(Tareas del ejercicio)
a – Según el texto sobre las reformas económicas en Paraguay, ¿en qué porcentaje quedó fijada en 1991 la tasa de impuestos y aranceles para la exportación?
b – Transcribe del texto sobre las reformas económicas en Paraguay el pasaje que empieza con "En 1991, se" y sigue hasta "colosal (Borda 2009).".
c – Continúa el texto sobre las reformas económicas en Paraguay a partir de su última oración.

Gráfico 3. Tendencias de la inflación
Fuente: Carosini 2010 y SENATUR (s/f).
En 1991, se estableció la ley tributaria que modificó los mecanismos de recaudación, alterando la tasa de impuestos y aranceles para la exportación a un 10%. De igual manera, en el mismo año se promulgó la ley de inversiones. Ambas, sin embargo, no optimizaron el panorama deficitario que fue transformándose en una dificultad de atascamiento colosal (Borda 2009).
Para la liberalización mercantil, el desentendimiento del Estado en regir las tasas de interés y la abolición del crédito dirigido, anteriormente determinados por el Banco Central de Paraguay, contribuyeron sobremanera al cumplimiento de dicha meta, dado que el propio mercado se convertiría en el rector del precio del dinero.
Años más tarde, en la segunda transición, emanaron reformas en el sistema financiero, las cuales apoyarían el fortalecimiento de la seguridad en el marco regulatorio y sepultarían, de manera concatenada, a las empresas que no se adecuaran a ellas. El comercio exterior, por su parte, experimentó una apertura notoria con la inserción de Paraguay al Mercado Común del Sur (MERCOSUR) y la correspondiente suscripción al Tratado de Libre Comercio del mismo, lo cual fue la exigencia más desafiante para la industria paraguaya que desconocía la dinámica de exportación a la escala propuesta.
Gráfico 4. Tendencias de la inflación
Fuente: Carosini 2010 y SENATUR (s/f).

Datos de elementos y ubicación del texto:
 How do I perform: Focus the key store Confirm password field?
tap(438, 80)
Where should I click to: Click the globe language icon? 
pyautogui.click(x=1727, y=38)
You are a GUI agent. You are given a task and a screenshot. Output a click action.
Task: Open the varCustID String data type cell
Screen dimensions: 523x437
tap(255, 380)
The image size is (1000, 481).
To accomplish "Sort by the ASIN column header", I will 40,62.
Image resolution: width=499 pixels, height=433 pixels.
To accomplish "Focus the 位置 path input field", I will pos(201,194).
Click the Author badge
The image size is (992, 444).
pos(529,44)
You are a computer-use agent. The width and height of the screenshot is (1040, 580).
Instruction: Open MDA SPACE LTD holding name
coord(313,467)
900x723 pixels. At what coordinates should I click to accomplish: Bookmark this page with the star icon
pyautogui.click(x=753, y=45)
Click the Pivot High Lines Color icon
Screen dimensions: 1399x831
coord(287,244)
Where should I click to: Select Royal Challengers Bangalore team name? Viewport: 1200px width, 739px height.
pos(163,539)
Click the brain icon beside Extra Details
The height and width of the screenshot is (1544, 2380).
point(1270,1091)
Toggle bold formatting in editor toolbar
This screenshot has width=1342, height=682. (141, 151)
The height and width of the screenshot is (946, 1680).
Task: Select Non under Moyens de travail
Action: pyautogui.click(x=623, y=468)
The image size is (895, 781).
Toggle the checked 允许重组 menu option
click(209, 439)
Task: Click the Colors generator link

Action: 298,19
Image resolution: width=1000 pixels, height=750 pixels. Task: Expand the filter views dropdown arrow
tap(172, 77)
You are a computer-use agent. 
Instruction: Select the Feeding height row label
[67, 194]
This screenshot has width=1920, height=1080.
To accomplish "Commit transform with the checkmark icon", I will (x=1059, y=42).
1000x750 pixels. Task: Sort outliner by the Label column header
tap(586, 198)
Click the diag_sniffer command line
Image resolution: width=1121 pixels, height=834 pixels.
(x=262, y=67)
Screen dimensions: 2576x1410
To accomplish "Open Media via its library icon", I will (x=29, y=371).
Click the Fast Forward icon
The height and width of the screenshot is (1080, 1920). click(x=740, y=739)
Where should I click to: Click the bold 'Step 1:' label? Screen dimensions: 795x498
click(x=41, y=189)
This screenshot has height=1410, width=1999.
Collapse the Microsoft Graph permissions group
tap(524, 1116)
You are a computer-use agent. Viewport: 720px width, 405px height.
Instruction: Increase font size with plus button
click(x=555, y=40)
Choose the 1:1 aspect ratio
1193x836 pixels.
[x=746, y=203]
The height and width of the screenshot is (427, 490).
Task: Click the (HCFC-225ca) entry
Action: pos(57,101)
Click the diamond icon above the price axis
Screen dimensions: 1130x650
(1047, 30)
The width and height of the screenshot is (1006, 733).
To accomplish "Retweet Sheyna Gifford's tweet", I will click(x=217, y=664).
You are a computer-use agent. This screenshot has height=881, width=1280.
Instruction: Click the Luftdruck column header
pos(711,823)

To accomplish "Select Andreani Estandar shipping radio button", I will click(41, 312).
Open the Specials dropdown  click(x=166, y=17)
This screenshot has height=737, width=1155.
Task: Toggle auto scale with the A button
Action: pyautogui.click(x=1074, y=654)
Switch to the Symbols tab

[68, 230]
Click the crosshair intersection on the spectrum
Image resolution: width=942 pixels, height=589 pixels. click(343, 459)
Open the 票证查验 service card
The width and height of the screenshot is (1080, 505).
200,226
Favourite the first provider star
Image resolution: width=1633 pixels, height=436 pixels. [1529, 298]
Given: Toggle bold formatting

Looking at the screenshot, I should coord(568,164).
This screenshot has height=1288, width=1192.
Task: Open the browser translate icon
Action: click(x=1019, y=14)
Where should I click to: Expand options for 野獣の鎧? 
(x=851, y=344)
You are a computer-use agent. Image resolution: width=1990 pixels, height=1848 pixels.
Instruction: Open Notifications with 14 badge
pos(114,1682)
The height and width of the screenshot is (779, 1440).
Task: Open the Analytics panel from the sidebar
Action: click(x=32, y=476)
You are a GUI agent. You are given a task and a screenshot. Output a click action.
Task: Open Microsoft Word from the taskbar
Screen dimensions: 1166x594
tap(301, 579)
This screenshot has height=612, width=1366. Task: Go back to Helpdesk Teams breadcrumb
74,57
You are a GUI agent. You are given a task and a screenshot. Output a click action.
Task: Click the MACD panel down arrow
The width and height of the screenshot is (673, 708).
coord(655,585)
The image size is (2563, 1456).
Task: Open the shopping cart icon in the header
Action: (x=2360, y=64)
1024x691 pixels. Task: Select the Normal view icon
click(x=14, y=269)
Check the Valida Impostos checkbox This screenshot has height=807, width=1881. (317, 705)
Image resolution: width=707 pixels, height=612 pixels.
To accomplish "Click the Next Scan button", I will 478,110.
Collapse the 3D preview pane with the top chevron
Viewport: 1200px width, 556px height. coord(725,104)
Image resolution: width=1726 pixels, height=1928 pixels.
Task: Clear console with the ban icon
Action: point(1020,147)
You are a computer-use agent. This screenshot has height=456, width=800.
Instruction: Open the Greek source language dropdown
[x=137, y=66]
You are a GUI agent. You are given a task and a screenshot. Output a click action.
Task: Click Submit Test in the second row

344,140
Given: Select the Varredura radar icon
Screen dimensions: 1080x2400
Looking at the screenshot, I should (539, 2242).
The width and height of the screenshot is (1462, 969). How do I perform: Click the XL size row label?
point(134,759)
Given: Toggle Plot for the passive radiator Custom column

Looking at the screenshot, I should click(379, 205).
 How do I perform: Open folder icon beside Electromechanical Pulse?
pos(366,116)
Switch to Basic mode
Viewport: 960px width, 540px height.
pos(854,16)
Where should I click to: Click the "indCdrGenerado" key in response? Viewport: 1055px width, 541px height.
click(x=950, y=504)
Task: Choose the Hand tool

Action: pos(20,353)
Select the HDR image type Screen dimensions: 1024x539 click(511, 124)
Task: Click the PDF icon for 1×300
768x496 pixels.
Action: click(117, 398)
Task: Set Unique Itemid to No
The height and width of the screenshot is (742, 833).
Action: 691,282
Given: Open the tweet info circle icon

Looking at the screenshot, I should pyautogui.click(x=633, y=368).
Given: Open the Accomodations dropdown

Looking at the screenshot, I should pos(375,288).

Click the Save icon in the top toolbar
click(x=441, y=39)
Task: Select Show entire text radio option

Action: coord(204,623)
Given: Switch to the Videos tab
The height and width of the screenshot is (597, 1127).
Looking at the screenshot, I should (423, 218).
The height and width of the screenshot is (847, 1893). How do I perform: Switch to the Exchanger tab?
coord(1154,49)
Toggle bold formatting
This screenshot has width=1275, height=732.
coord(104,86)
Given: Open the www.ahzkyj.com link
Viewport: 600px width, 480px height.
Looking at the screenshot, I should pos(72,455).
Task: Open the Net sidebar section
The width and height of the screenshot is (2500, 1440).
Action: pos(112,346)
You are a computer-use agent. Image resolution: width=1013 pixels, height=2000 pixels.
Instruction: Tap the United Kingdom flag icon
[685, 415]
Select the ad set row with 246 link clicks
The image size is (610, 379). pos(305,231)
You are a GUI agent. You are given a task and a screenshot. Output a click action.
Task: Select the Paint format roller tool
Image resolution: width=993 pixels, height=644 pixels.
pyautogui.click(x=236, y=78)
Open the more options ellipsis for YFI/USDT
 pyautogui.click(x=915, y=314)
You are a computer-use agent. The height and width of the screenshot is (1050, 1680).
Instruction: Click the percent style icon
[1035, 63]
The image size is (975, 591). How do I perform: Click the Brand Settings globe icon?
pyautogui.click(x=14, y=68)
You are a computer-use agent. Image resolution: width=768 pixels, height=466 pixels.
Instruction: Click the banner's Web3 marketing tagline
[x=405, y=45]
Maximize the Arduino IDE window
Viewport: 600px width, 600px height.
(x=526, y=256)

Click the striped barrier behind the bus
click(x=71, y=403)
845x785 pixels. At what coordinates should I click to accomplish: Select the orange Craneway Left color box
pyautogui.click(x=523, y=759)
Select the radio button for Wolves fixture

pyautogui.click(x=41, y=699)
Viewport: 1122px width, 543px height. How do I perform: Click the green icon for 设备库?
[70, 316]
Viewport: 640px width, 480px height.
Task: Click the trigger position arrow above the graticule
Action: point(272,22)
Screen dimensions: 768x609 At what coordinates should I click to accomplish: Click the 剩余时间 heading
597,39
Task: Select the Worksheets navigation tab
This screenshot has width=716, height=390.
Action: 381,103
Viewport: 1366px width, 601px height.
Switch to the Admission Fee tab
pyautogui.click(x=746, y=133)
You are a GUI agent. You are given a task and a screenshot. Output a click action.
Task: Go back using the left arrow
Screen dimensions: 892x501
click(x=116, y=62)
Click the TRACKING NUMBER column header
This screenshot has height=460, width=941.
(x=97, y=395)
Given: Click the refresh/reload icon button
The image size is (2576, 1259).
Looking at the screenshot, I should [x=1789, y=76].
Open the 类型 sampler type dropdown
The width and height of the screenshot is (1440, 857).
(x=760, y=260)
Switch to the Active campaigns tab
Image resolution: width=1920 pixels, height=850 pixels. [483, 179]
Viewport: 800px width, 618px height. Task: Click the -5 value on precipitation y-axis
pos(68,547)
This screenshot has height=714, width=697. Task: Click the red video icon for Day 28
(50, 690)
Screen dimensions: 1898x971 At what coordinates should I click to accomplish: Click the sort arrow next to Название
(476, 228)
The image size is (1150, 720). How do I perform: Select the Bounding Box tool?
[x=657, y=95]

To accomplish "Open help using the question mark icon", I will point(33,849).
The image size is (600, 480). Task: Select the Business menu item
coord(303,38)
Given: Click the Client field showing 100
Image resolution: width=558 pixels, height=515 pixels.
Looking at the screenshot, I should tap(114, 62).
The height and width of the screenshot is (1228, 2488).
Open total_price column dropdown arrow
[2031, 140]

(Las respuestas)
a – En un 10%.

b –
En 1991, se estableció la ley tributaria que modificó los mecanismos de recaudación, alterando la tasa de impuestos y aranceles para la exportación a un 10%. De igual manera, en el mismo año se promulgó la ley de inversiones. Ambas, sin embargo, no optimizaron el panorama deficitario que fue transformándose en una dificultad de atascamiento colosal (Borda 2009).

c –
Entre las iniciativas legislativas impulsadas para la integración de Paraguay, aparecieron la ley de inversiones y exportaciones así como la ley de fomento de las exportaciones, las cuales, por una parte, exoneraban la tasa impositiva de los productos para la exportación y, por otra parte, no favorecían la inversión extranjera sino la consolidación de los grupos de hegemonía económica nacional, en desmedro de las industrias menores que quedaban relegadas ante la inauguración de coyunturas de competitividad.
Esta medida fue la que incidió marcadamente en el proceso de afianzamiento del modelo de concentración actual, puesto que Paraguay, como país agro-industrial, dispuso del aprovechamiento de estas rentas y potencializó la agroexportación que, a la larga, se tradujo en sinónimo de acumulación de tierra, del avance del modelo sojero y de la fijación del sistema mixto de producción señalada por Ortiz Sandoval (2014). El sector empresarial procedente del stronismo logró dirigirse a esta industria, con lo que, a la acumulación del capital, siguió el fortalecimiento de las élites económicas.
En lo que respecta a las reformas de segunda generación,2 se hallan el cambio en el equilibrio de poderes, pasando de un sobredimensionamiento de las atribuciones del Ejecutivo hacia la progresiva atribución de recursos constitucionales que permitieron al Poder Legislativo intervenir en competencias usualmente propias de los demás poderes del Estado. Del mismo modo, se fundaron dos instituciones de cardinal importancia para la rendición de cuentas en la gestión de los asuntos públicos: la Contraloría General de la República y la Auditoría General del Poder Ejecutivo.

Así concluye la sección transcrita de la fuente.